I think I might go to the local market next weekend to have a look for one. I saw a whole Pioneer system last time I went, complete with turntable, reciever, preamp and speakers for $60, but couldn't transport it back home.
mad.gif
Anyway, I'll go and see what I can find. I'm good with my hands, and I can work around electronics (e.g. solder, splice and replace cables, replace caps, resistors, transformers and the like) and i'll have time over the weekends to maintain the system (school...). I'm willing to get this working since my dad's LP/single collection is pretty comprehensive, so it's worth the effort. I'll print out the list off the sticky and see what I can find. Are there any helpful resources to help me maintain the thing and get it setup?

-CaptHowie

Edit:
In Australia...
Rega P1 - $520
Pro-Ject III Debut - $550
Way too much unfortunately...
 
Aug 16, 2009 at 9:18 AM Post #11 of 35

CaptHowie

100+ Head-Fier
Joined
Dec 12, 2008
Posts
145
Likes
10
Quote:

Originally Posted by iriverdude /img/forum/go_quote.gif
Just pickup a new project for £200, job done.


See bottom of post above. Just updated it with the local prices...

-CaptHowie
 
Aug 16, 2009 at 9:30 AM Post #13 of 35

NightOwl

500+ Head-Fier
Joined
Jun 16, 2008
Posts
918
Likes
10
The Vinyl Engine is a good resource (vinylengine.com). They have various set up guides and tools. They carry a comprehensive library of manuals for vintage turntables that you can download after you register. Audiokarma.org is to vintage turntables and electronics what Head-Fi is to headphones.
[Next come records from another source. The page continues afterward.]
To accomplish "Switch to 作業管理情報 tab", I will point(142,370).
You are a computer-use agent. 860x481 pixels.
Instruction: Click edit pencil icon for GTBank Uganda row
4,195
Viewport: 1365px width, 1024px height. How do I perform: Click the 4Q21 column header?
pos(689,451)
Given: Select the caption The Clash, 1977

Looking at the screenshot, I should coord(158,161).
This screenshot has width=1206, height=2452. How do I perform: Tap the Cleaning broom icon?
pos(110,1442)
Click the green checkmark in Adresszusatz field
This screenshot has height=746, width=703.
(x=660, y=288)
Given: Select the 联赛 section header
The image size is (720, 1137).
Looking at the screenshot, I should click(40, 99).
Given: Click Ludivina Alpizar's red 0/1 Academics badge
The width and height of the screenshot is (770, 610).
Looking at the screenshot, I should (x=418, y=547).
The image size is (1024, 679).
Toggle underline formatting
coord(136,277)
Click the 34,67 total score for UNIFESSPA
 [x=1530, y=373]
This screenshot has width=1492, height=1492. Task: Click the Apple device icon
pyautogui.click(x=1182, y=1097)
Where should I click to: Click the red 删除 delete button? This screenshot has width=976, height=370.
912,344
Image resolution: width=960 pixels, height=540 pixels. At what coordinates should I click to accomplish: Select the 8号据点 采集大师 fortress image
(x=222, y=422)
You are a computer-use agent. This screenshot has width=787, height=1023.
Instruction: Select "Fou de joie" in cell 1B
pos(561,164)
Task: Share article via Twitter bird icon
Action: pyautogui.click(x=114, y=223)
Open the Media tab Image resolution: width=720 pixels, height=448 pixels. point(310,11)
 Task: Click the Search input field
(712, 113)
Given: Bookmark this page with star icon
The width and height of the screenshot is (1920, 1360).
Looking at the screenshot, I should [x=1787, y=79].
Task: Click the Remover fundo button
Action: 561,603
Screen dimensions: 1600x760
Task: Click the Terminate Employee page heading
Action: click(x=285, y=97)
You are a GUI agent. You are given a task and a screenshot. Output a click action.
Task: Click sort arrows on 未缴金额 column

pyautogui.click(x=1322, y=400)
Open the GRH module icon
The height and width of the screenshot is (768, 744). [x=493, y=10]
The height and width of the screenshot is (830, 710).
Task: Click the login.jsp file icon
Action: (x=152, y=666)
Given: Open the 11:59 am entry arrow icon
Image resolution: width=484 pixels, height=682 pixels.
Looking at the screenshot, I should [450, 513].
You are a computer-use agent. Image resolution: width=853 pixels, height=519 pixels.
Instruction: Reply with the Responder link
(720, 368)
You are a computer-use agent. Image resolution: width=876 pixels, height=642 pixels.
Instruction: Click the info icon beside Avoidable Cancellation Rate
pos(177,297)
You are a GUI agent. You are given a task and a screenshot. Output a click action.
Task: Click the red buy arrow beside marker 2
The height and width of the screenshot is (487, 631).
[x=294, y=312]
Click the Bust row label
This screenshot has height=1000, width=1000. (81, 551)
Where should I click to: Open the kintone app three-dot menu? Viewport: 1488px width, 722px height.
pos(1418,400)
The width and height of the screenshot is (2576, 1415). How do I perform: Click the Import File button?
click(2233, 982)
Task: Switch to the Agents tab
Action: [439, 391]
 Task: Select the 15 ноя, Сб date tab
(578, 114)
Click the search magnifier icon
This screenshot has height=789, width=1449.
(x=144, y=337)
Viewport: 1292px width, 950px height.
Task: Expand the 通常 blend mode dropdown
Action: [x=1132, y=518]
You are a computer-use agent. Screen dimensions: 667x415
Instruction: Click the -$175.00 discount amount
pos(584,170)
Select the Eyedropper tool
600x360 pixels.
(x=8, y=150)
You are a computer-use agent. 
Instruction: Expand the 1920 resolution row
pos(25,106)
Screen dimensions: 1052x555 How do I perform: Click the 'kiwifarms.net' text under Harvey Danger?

Start there. You're welcome to PM me or post here if you have any other questions. Search this sub-forum as well. I'm a prolific poster on turntables and set up
tongue.gif
 
Aug 16, 2009 at 11:30 AM Post #14 of 35

CaptHowie

100+ Head-Fier
Joined
Dec 12, 2008
Posts
145
Likes
10
Quote:

Originally Posted by iriverdude /img/forum/go_quote.gif
ok look for ex-demo tables at hi-fi shops. Ones in the market are probably going to be in a bad shape. Tables bundled in a with midi system are pretty low quality.


Ex-demo in specialized hi-fi shops?
I know what you mean about low-quality tables in consoles, I've got one which is what I want to replace.
biggrin.gif
The console itself is awesome, A+ components inside, but the table isn't too flash (Garrard 6-300).

Yay! 100th post.
o2smile.gif
 
Aug 16, 2009 at 11:32 AM Post #15 of 35

CaptHowie

100+ Head-Fier
Joined
Dec 12, 2008
Posts
145
Likes
10
Quote:

Originally Posted by NightOwl /img/forum/go_quote.gif
The Vinyl Engine is a good resource (vinylengine.com). They have various set up guides and tools. They carry a comprehensive library of manuals for vintage turntables that you can download after you register. Audiokarma.org is to vintage turntables and electronics what Head-Fi is to headphones.

Start there. You're welcome to PM me or post here if you have any other questions. Search this sub-forum as well. I'm a prolific poster on turntables and set up
tongue.gif



Ah, I stumbled upon Vinyl Engine the other day when I was trying to find out about my console turntable. It looks like a great site, already signed up in the forums. I've also been on AudioKarma before as well, and already have a user account there (speaker building...). I'll be sure to have a look at the turntable forums there. You've been a great help NightOwl, thanks.